After application of a layer of slurry onto the component, the layer can be dried in air at room temperature or at higher temperature, typically 200° to 300°C. The drying process involving heating should be controlled so that the coating does not mud crack.

The coating should be heat treated at a temperature of at least about 450 to 500°C to permit consolidation by sintering the coating on the component before use or in-situ, or by melting and then solidifying at least one constituent of the coating. The melting point of the coating should be above the temperature of operation of the component. The consolidation temperatures may be in the range of 500° to 1500°C. The temperature of consolidation by sintering tend to be lower than by melting and solidifying.

Care should be taken when the coating is applied onto an oxidisable substrate, in particular carbon. Above 450°C, carbon is exposed to oxidation in the presence of oxygen.

Hence, only surfaces of the substrate which are coated with the protective coating should be heat treated at elevated temperature in an oxidising atmosphere.

For instance, if only one end of the component is coated, only this end need be introduced in an oven for heat treatment, the protective coating extending at least over the part of the surface of the component which is inside the oven.

Similarly, if an intermediate portion of the component is coated, the coating may be heat treated using a hot collar which is not larger than the coating. When the substrate is only partly coated, the coating preferably extends beyond the heating element during the firing step. Furthermore, when a coating of a component which is exposed to an oxidising atmosphere above the molten metal meltline is heat treated in- situ, the coating should extend above the meltline to a level at which the temperature is sufficiently low that no substantial oxidation of un-coated parts of the substrate occurs.

The drying and heat treatment of the coating may be achieved in a single heat exposure before use of the component.

However, if the component is to be consolidated in-situ, drying should take place before using the component.

The upper part of the component, in particular of the stirrer, especially when it is carbon-based, may be protected from an oxidising and/or corrosive atmosphere with a coating and/or impregnation of a phosphate of aluminium, such as monoaluminium phosphate, aluminium phosphate, aluminium

polyphosphate, aluminium metaphosphate, aluminium ortho- phosphate and mixtures thereof.

Data section –
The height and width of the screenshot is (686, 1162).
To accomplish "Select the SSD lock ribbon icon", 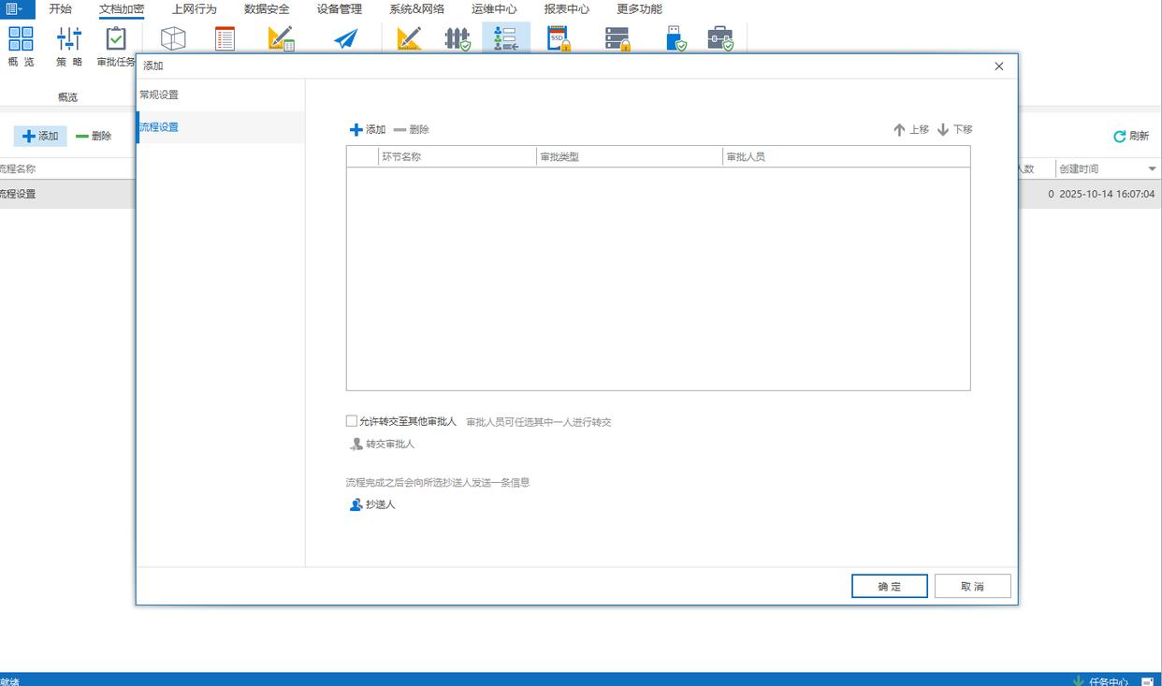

Problem set –
A) Translate this sentence from the text on coating heat treatment above into Spanish: "The melting point of the coating should be above the temperature of operation of the component."
B) Answer these questions using the text on coating heat treatment above:
(i) What temperature range is typical when the slurry layer is dried at higher temperature?
(ii) Above what temperature is carbon exposed to oxidation in the presence of oxygen?
(iii) What may be used to heat treat the coating when an intermediate portion of the component is coated?

Answers to the problems –
A) El punto de fusión del recubrimiento debe estar por encima de la temperatura de funcionamiento del componente.

B)
(i) 200° to 300°C
(ii) 450°C
(iii) A hot collar that is not larger than the coating